Scan the records and identify every line in which the string "agent" occurs, then return those lines.

Stored data:
○ ○ ○ ○ ○
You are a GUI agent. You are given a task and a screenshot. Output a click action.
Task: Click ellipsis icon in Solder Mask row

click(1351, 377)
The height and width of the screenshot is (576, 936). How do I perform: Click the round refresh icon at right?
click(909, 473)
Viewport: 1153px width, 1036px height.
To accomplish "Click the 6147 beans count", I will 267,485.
○ ○ ○ ○ ○
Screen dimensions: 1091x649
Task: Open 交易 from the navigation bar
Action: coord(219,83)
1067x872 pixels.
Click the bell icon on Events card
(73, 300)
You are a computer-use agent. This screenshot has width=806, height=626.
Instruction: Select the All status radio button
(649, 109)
○ ○ ○ ○ ○
Result below
You are a GUI agent. You are given a task and a screenshot. Output a click action.
You are a computer-use agent. This screenshot has width=806, height=626.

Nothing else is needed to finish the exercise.